The summer of racial reckoning in 2020 brought discourses on decolonization, antiracism, and intersectional feminism to the fore of architectural pedagogy. Students rightly demanded that the teaching of architecture acknowledge the colonial, white supremacist, and patriarchal roots of the discipline and construct new histories from decolonizing, antiracist, and intersectional approaches. This course aims to follow these demands and explore their implications for the history of architecture.
The survey of architecture performed in typical architectural history courses is intimately related to the colonial survey of land; each survey produces a resource (“architecture” in the survey course and “property” in the land survey) that allows colonialism to profit from what it seizes. Architectural surveys of great monuments necessarily imbricate architecture with privilege, capital, and exploited and racialized labor–basic components, that is, of racial capitalism and white supremacy.

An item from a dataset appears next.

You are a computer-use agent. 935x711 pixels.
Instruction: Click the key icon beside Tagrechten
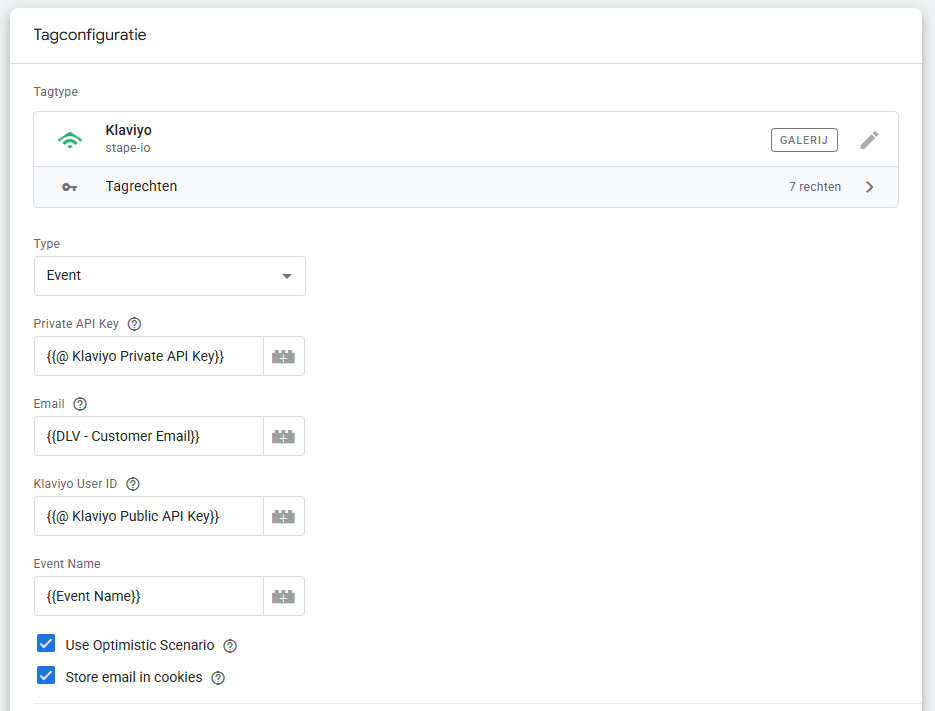point(70,187)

These surveys thereby favor the white, male, and entitled artist independent of the systems of production and reproduction of human and non-human agents that sustain the planet. In order to teach a history of architecture that is decolonizing, antiracist, and intersectional, then, we must both unlearn and relearn the discipline.
This experimental seminar will assay histories of architecture that aim to unsettle the discipline; its aim is to produce a syllabus or syllabi for undergraduate and graduate lecture courses in architectural history, and/or develop related pedagogies and assignments.